After the World Series, my sports-minded friends now call me Southside Frankie. Barbara and I were born, raised and married on Chicago's Southside, married in the same church as her parents and my grandparents. We left Chicago after we got married in 1956. Yet, we still have such fond memories of growing up in the old neighborhood. For Barbara, it was swimming at McKinley Park and playing baseball and volleyball and ice skating when the lagoon froze over. For me, it was swimming at Gage Park, ice skating at Marquette Park and playing every imaginable sport at Morrill playground.
When I was 11, my buddies and I would take the streetcar to Comiskey Park to watch the White Sox. We'd get there early to talk to the Sox players and the visiting teams and get autographs. Since I played shortstop on our neighborhood pickup softball team, my favorite Sox player was shortstop Luke Appling. Another was Cleveland shortstop Lou Boudreau; his teammate Bob Feller was a real friendly guy. Then there was Pete Gray, a one-armed outfielder for the St. Louis Browns. The world was still at war, and many major league players had been called into the service; Ted Williams was a fighter pilot. And Williams, who may have been the best hitter of all time, was called back for the Korean War. Wars have a way of screwing up people's lives, or taking them.

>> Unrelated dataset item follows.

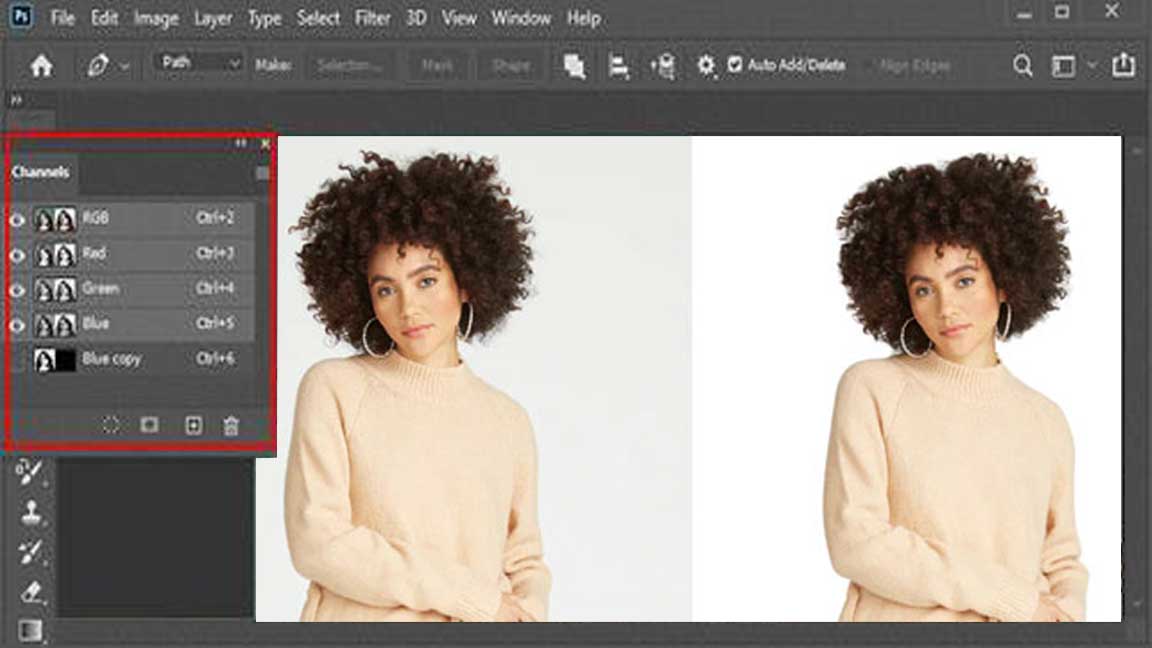Delete current channel with trash icon

coord(232,425)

In thinking back, I couldn't help but wonder how many 11-year-olds take the streetcar to a ballgame today, but those were simpler times. And you could have a day at the ballpark for a buck fifty, including carfare, ticket and lots of eats.

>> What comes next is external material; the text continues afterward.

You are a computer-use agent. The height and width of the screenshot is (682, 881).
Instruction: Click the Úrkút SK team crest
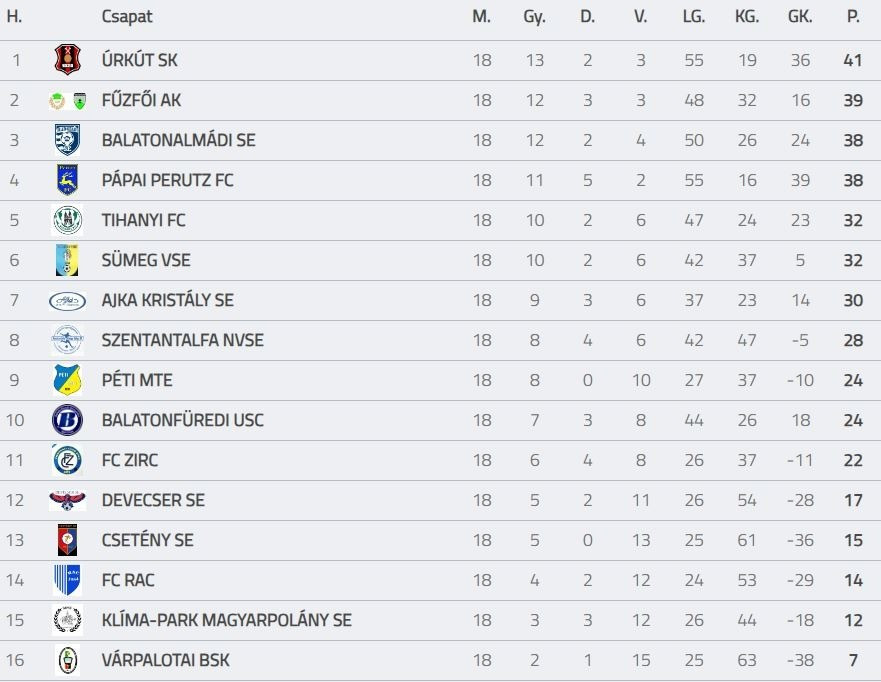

I am not much of a baseball fan anymore and had not been to a game in well over 50 years, but when the White Sox made it to the World Series, I was glued to the TV-and cheered like an 11-year-old. Barbara made hot dogs, and we had a Coke and chips and screamed our elbows off. George and Barbara Bush were there in Houston, cheering the home team. Maybe next year. But this year belonged to those wonderful folks from the neighborhoods on the Southside.